ABOUT THIS EXERCISE
Here you must reproduce each line of the data exactly.

▬▬▬

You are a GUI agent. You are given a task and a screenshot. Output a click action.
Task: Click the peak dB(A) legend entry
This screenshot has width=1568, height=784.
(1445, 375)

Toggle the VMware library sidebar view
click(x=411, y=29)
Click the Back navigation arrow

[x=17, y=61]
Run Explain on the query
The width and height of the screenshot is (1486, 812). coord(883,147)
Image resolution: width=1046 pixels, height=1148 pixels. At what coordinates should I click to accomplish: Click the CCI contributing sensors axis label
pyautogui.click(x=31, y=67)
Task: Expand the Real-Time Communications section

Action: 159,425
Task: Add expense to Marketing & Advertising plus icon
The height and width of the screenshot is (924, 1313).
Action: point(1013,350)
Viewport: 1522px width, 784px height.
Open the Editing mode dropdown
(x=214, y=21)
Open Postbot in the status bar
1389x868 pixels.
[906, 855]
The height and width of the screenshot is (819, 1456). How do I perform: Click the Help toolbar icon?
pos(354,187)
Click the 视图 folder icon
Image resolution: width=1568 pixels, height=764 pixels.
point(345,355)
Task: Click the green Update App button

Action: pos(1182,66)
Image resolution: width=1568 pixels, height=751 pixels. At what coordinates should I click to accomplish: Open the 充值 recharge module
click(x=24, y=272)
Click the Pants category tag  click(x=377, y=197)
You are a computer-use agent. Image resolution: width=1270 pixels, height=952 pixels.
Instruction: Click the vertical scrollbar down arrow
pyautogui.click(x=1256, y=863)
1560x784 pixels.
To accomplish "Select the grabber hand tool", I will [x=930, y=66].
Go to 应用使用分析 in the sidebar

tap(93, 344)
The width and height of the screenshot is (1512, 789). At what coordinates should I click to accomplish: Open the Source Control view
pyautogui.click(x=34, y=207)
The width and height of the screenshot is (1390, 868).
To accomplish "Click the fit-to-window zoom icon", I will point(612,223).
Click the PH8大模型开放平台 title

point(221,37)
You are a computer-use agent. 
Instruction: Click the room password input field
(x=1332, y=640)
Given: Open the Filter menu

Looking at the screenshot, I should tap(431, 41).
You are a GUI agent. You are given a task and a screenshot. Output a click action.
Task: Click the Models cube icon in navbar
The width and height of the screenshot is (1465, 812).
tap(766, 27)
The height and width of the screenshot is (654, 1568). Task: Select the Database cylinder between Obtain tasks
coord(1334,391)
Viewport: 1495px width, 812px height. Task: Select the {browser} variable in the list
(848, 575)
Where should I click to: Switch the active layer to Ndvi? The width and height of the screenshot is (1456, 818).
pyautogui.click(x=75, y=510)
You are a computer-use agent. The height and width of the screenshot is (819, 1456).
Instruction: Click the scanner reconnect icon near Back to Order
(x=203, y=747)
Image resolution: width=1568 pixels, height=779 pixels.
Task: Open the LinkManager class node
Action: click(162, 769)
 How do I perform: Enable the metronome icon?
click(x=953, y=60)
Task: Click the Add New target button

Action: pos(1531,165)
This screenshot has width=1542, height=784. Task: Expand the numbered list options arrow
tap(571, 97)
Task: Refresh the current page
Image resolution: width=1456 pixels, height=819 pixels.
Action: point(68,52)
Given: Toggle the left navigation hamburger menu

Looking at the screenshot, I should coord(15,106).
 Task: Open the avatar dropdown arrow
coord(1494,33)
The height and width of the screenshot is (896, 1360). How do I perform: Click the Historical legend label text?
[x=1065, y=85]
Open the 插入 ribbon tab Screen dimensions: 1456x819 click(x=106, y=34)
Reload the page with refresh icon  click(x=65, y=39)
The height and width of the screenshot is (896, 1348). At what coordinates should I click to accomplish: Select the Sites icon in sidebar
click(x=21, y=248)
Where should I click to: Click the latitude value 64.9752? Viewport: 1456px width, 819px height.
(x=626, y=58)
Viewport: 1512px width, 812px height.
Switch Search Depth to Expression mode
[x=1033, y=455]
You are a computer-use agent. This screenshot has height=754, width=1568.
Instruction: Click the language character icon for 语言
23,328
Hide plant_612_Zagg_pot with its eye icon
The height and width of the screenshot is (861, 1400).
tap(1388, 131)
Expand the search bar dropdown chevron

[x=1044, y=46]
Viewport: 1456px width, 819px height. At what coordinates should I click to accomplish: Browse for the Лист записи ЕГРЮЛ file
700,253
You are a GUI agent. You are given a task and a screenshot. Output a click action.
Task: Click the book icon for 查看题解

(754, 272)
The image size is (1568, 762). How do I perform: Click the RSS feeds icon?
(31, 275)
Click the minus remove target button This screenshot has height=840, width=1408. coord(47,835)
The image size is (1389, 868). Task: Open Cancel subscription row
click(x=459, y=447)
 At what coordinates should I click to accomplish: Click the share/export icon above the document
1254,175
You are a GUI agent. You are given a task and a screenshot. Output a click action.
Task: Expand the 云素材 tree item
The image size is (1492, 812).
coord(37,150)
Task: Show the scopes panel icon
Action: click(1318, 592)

▬▬▬

RESULT FOR THIS TASK
You are a GUI agent. You are given a task and a screenshot. Output a click action.
Task: Click the peak dB(A) legend entry
This screenshot has width=1568, height=784.
(1445, 375)

Toggle the VMware library sidebar view
click(x=411, y=29)
Click the Back navigation arrow

[x=17, y=61]
Run Explain on the query
The width and height of the screenshot is (1486, 812). coord(883,147)
Image resolution: width=1046 pixels, height=1148 pixels. At what coordinates should I click to accomplish: Click the CCI contributing sensors axis label
pyautogui.click(x=31, y=67)
Task: Expand the Real-Time Communications section

Action: 159,425
Task: Add expense to Marketing & Advertising plus icon
The height and width of the screenshot is (924, 1313).
Action: point(1013,350)
Viewport: 1522px width, 784px height.
Open the Editing mode dropdown
(x=214, y=21)
Open Postbot in the status bar
1389x868 pixels.
[906, 855]
The height and width of the screenshot is (819, 1456). How do I perform: Click the Help toolbar icon?
pos(354,187)
Click the 视图 folder icon
Image resolution: width=1568 pixels, height=764 pixels.
point(345,355)
Task: Click the green Update App button

Action: pos(1182,66)
Image resolution: width=1568 pixels, height=751 pixels. At what coordinates should I click to accomplish: Open the 充值 recharge module
click(x=24, y=272)
Click the Pants category tag  click(x=377, y=197)
You are a computer-use agent. Image resolution: width=1270 pixels, height=952 pixels.
Instruction: Click the vertical scrollbar down arrow
pyautogui.click(x=1256, y=863)
1560x784 pixels.
To accomplish "Select the grabber hand tool", I will [x=930, y=66].
Go to 应用使用分析 in the sidebar

tap(93, 344)
The width and height of the screenshot is (1512, 789). At what coordinates should I click to accomplish: Open the Source Control view
pyautogui.click(x=34, y=207)
The width and height of the screenshot is (1390, 868).
To accomplish "Click the fit-to-window zoom icon", I will point(612,223).
Click the PH8大模型开放平台 title

point(221,37)
You are a computer-use agent. 
Instruction: Click the room password input field
(x=1332, y=640)
Given: Open the Filter menu

Looking at the screenshot, I should tap(431, 41).
You are a GUI agent. You are given a task and a screenshot. Output a click action.
Task: Click the Models cube icon in navbar
The width and height of the screenshot is (1465, 812).
tap(766, 27)
The height and width of the screenshot is (654, 1568). Task: Select the Database cylinder between Obtain tasks
coord(1334,391)
Viewport: 1495px width, 812px height. Task: Select the {browser} variable in the list
(848, 575)
Where should I click to: Switch the active layer to Ndvi? The width and height of the screenshot is (1456, 818).
pyautogui.click(x=75, y=510)
You are a computer-use agent. The height and width of the screenshot is (819, 1456).
Instruction: Click the scanner reconnect icon near Back to Order
(x=203, y=747)
Image resolution: width=1568 pixels, height=779 pixels.
Task: Open the LinkManager class node
Action: click(162, 769)
 How do I perform: Enable the metronome icon?
click(x=953, y=60)
Task: Click the Add New target button

Action: pos(1531,165)
This screenshot has width=1542, height=784. Task: Expand the numbered list options arrow
tap(571, 97)
Task: Refresh the current page
Image resolution: width=1456 pixels, height=819 pixels.
Action: point(68,52)
Given: Toggle the left navigation hamburger menu

Looking at the screenshot, I should coord(15,106).
 Task: Open the avatar dropdown arrow
coord(1494,33)
The height and width of the screenshot is (896, 1360). How do I perform: Click the Historical legend label text?
[x=1065, y=85]
Open the 插入 ribbon tab Screen dimensions: 1456x819 click(x=106, y=34)
Reload the page with refresh icon  click(x=65, y=39)
The height and width of the screenshot is (896, 1348). At what coordinates should I click to accomplish: Select the Sites icon in sidebar
click(x=21, y=248)
Where should I click to: Click the latitude value 64.9752? Viewport: 1456px width, 819px height.
(x=626, y=58)
Viewport: 1512px width, 812px height.
Switch Search Depth to Expression mode
[x=1033, y=455]
You are a computer-use agent. This screenshot has height=754, width=1568.
Instruction: Click the language character icon for 语言
23,328
Hide plant_612_Zagg_pot with its eye icon
The height and width of the screenshot is (861, 1400).
tap(1388, 131)
Expand the search bar dropdown chevron

[x=1044, y=46]
Viewport: 1456px width, 819px height. At what coordinates should I click to accomplish: Browse for the Лист записи ЕГРЮЛ file
700,253
You are a GUI agent. You are given a task and a screenshot. Output a click action.
Task: Click the book icon for 查看题解

(754, 272)
The image size is (1568, 762). How do I perform: Click the RSS feeds icon?
(31, 275)
Click the minus remove target button This screenshot has height=840, width=1408. coord(47,835)
The image size is (1389, 868). Task: Open Cancel subscription row
click(x=459, y=447)
 At what coordinates should I click to accomplish: Click the share/export icon above the document
1254,175
You are a GUI agent. You are given a task and a screenshot. Output a click action.
Task: Expand the 云素材 tree item
The image size is (1492, 812).
coord(37,150)
Task: Show the scopes panel icon
Action: click(1318, 592)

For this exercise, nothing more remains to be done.